Did we have too much faith in humanity? The test is now. During the Holocaust, there were people who intervened to save lives. When Gene’s family was marched through town, he saw a different schoolteacher standing in sorrow on his front porch, tipping his hat in respect. After several months of starving in a slave labour camp, Gene was assigned to work with a German civilian engineer who fed him food stolen from the SS dining room. Bosnia was no different. Good people did brave things. Some could not bring themselves to execute their victims; they lowered their weapons and walked away. Damir’s friend was saved by a Serb neighbour who risked his life to smuggle her family out of a notorious concentration camp in eastern Bosnia, where they had been tortured for 17 months. Decades later, this friend named her baby after her Serb rescuer.
In 2000, shortly after he arrived in Australia as a refugee, Damir was walking on the campus of La Trobe University, where he was studying. Something caught his attention among the layers of posters glued to a pillar. Through slow excavation, he uncovered the words “Silence is Consent” and discovered a poster from 1993, calling for a Bourke Street protest against the killing in Bosnia. This relic of activism and resistance showed Damir that, while he and his family were struggling to stay alive, people on the other side of the world were trying to help.
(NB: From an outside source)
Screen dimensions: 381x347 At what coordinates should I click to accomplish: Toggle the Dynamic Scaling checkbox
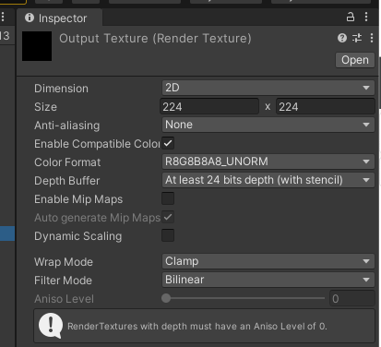(x=168, y=235)
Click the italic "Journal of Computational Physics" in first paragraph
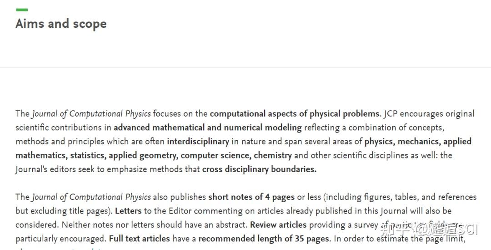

Perhaps the weekly protests in Melbourne and around the world in support of Gaza send a similar message of solidarity. And now the Sumud flotilla is on its way to Gaza to do more than protest, but to intervene. They may not succeed in getting aid to those in need, but will others take their place? Will we form an endless line of ordinary people ready to sacrifice to bring an end to genocide – bystanders no more?
There are no curtains to hide behind. The victims are on our screens, in our homes, pleading for us to act. And the choice to act, or not to act, lies with us all.